Nato a Napoli il 24 febbraio 1977, cresciuto nel quartiere Chiaia, uno dei più esclusivi della città, ha ereditato la passione per lo spettacolo dal padre Fiore, aiuto regista di Citto Maselli. Prima c'è stato il teatro, con la compagnia catalana anticonformita "La Fura dels Baus", quindi in patria con la compagnia romana "Area Teatro". Dopo alcuni spot pubblicitari, il debutto sul piccolo schermo con il film televisivo Più leggero non basta del 1998 accanto a Stefano Accorsi e Giovanna Mezzogiorno. Ed eccolo l'anno successivo esordire al cinema con la commedia La via degli angeli di Pupi Avati, accanto a Valentina Cervi. Nel dramma erotico francese A mia sorella! (2001) di Catherine Breillat insidia la giovane Roxane Mesquida.
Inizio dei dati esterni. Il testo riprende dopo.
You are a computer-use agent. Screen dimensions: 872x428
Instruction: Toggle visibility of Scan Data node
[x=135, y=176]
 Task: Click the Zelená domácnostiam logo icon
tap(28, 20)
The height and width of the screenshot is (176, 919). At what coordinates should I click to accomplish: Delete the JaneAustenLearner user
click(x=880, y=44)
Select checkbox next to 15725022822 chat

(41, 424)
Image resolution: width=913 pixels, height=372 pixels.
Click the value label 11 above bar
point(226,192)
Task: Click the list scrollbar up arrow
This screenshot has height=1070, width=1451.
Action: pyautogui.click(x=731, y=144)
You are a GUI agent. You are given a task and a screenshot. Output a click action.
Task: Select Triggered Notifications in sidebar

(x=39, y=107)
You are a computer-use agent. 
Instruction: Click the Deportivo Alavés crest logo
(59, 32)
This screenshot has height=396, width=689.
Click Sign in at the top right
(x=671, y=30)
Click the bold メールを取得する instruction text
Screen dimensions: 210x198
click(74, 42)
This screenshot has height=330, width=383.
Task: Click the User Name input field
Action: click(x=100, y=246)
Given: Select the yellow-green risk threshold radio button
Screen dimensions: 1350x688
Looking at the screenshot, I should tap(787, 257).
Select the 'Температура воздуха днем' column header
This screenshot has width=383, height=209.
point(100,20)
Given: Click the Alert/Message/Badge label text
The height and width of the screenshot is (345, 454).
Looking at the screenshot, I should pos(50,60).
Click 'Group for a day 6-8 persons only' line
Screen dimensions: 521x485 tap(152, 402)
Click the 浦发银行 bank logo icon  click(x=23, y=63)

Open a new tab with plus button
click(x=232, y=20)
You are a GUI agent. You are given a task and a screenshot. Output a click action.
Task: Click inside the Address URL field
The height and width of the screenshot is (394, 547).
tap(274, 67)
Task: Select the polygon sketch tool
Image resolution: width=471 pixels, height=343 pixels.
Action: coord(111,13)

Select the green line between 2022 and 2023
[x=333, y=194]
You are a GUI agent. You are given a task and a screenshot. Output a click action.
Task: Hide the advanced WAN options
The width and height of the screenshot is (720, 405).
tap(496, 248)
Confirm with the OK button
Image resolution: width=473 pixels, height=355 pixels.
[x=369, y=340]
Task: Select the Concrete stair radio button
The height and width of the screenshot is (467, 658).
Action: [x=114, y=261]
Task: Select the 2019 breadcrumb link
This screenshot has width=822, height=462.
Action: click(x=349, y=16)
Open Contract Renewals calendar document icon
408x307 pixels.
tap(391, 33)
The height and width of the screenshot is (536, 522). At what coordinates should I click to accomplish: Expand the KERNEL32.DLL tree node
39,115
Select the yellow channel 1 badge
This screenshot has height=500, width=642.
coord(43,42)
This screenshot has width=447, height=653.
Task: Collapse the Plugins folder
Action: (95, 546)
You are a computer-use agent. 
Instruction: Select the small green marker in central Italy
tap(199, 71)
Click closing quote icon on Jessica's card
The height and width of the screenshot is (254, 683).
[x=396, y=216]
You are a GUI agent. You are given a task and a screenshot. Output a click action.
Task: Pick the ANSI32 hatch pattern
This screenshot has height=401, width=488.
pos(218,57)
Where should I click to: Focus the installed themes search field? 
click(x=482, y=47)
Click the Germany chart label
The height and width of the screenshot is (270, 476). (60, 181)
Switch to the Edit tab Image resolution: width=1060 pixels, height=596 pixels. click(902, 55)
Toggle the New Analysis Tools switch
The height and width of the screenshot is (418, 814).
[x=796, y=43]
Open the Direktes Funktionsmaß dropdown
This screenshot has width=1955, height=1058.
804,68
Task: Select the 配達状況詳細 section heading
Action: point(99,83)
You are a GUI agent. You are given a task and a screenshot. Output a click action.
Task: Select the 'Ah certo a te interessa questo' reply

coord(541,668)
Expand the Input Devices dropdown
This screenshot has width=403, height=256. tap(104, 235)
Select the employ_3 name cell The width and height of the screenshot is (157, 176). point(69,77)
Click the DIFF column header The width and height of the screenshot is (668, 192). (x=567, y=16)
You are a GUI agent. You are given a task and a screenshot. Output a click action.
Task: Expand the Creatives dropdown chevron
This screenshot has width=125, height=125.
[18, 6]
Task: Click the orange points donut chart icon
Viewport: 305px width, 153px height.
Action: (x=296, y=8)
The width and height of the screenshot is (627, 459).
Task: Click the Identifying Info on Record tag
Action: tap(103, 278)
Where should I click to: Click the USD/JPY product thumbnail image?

È Santa Maradona, il piccolo cult di Marco Ponti del 2001, a cui De Rienzo regala la sua faccia da schiaffi migliore e soprende a suon di battute che in bocca sua diventano eccellenti: vince il David di Donatello. Ponti l'ha voluto anche nel 2004 per A/R Andata + Ritorno. Nel 2005 l'esordio alla regia con Sangue - La morte non esiste, presentato al Festival di Locarno, crudo affresco giovanilistico, tra rave party e rapporti al limite dell'incesto, affidato al talento di Elio Germano. In Fortapàsc, nel 2009, Libero De Rienzo fa la sua interpretazione d'autore: seguiamo i suoi passi verso una morte annunciata, empatizzando con la sua aria discreta e determinata, come giovane cronista d'inchiesta in un avamposto della camorra degli anni Ottanta.

Dopo aver inanellato la trilogia comica Smetto quando voglio (2014), Smetto quando voglio - Masterclass (2017) e Smetto quando voglio - Ad honorem (2017), recentemente lo abbiamo visto con il suo fare scanzonato nella commedia on the road Easy - Un viaggio facile facile (2017) di Andrea Magnani. Poi nella produzione internazionale con niente di meno che Anthony Hopkins I due papi (2019), diretto da Fernando Meirelles (film che ha avuto tre candidature agli Oscar).

L'ultima apparizione sul grande schermo, in occasione della riapertura dei cinema in epoca Covid, è stata per il controverso Fortuna di Nicolangelo Gelormini, uscito nelle sale il 27 maggio, favola nera che trae spunto dalle macabre vicende di Parco Verde di Caivano, nel napoletano, ribattezzato il rione degli orrori dopo la tragica morte della piccola Fortuna Loffredo nel giugno del 2014. Qui De Rienzo tira fuori la sua faccia più enigmatica…

Sposato con la costumista Marcella Mosca, Libero De Rienzo lascia due figli di 6 e 2 anni.